Curiosamente, em 2020, o vereador apresentou um projeto na Câmara de Vereadores de São Gonçalo no qual, entre outros órgãos, pedia a extinção da Secretaria Municipal de Cultura, o órgão ao qual vai assumir o comando a partir de segunda-feira. 

Na ocasião, a justificativa apresentada envolvia a pandemia do novo coronavírus. “Diante deste cenário, tendo em vista que não temos a menor previsão do retorno das atividades esportivas e culturais da cidade, considerando que essas atividades provavelmente serão as últimas a retornarem, considerando as dificuldades sofridas devido a pandemia”, diz o projeto. 

Procurado pela reportagem, o secretário manteve as justificativas sobre o projeto, mas alega que a palavra “extinto” foi um erro de redação de seu gabinete. Que, na verdade, a intenção era paralisar as atividades. 

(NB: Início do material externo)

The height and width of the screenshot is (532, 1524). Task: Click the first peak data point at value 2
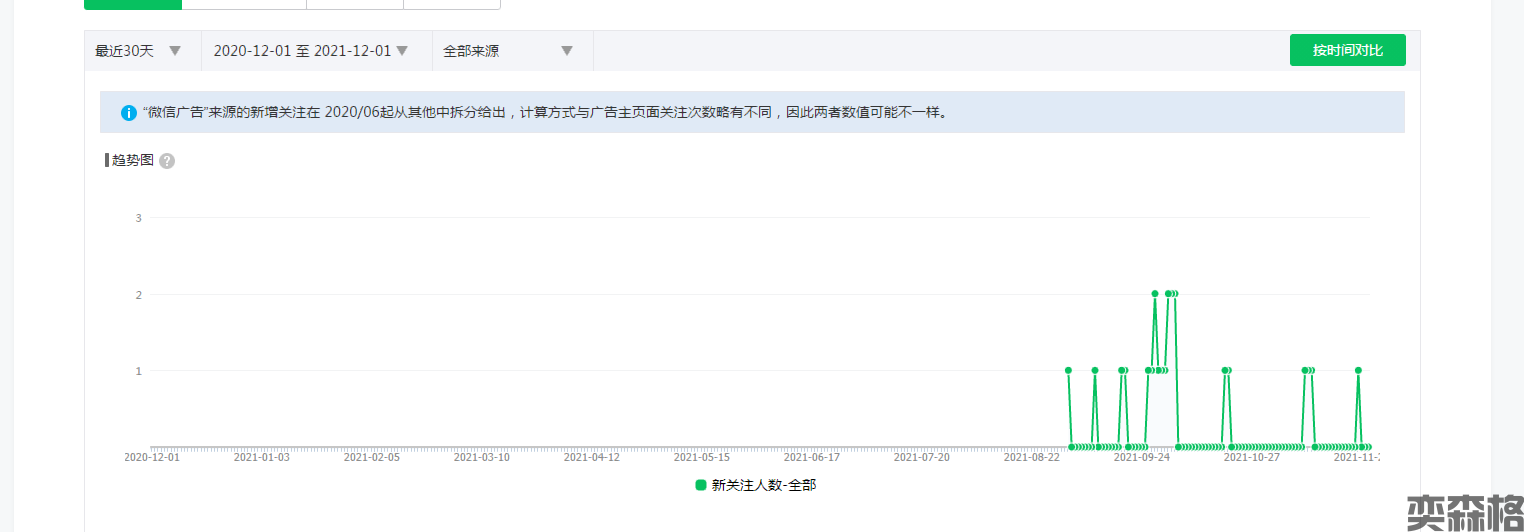1155,294
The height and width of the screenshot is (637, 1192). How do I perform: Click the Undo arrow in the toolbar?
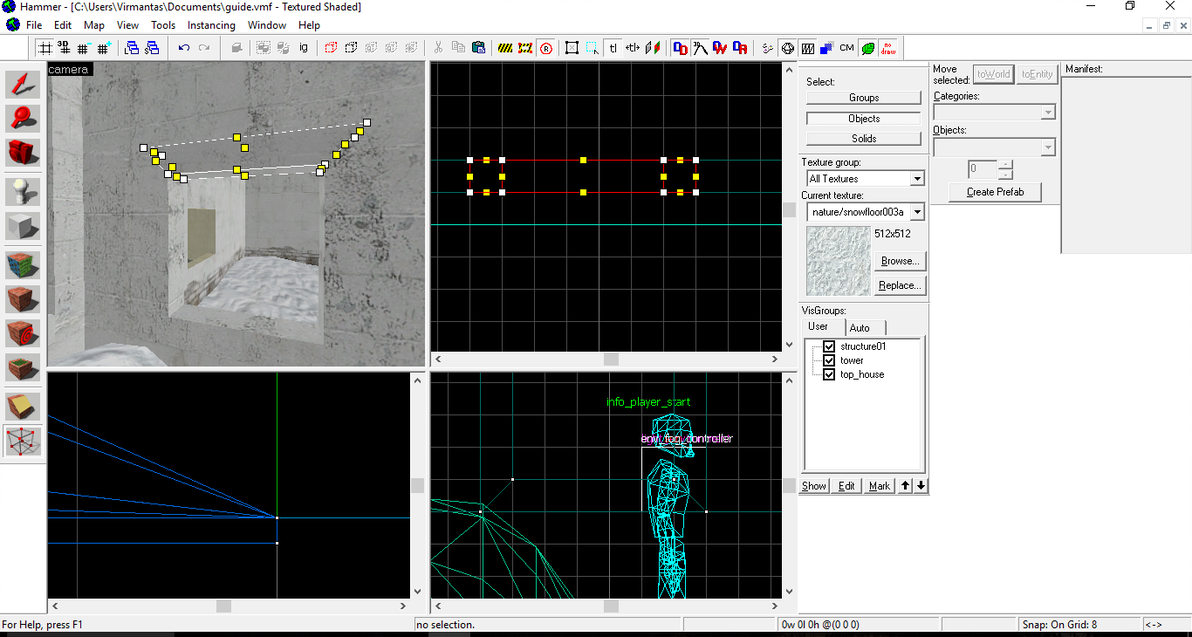[184, 47]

“Tinha muitos funcionários comissionados, todos cabos eleitorais, ganhando salários ali em meio a uma pandemia e sem trabalhar. Eu era um vereador de oposição, e por isso apresentei essa proposta”, explica. 

Questionado sobre o fato de a área cultural precisar de suporte especial durante a pandemia, justamente pela ausência de eventos, o que provocou uma crise no segmento, para empresas, artistas e produtores, o secretário disse que a iniciativa foi um erro. 

“Fui procurado na época por artistas e pelo setor depois de apresentar o projeto, entendi que foi um erro e, por isso, ele foi retirado de pauta e não chegou a ser votado”, afirmou.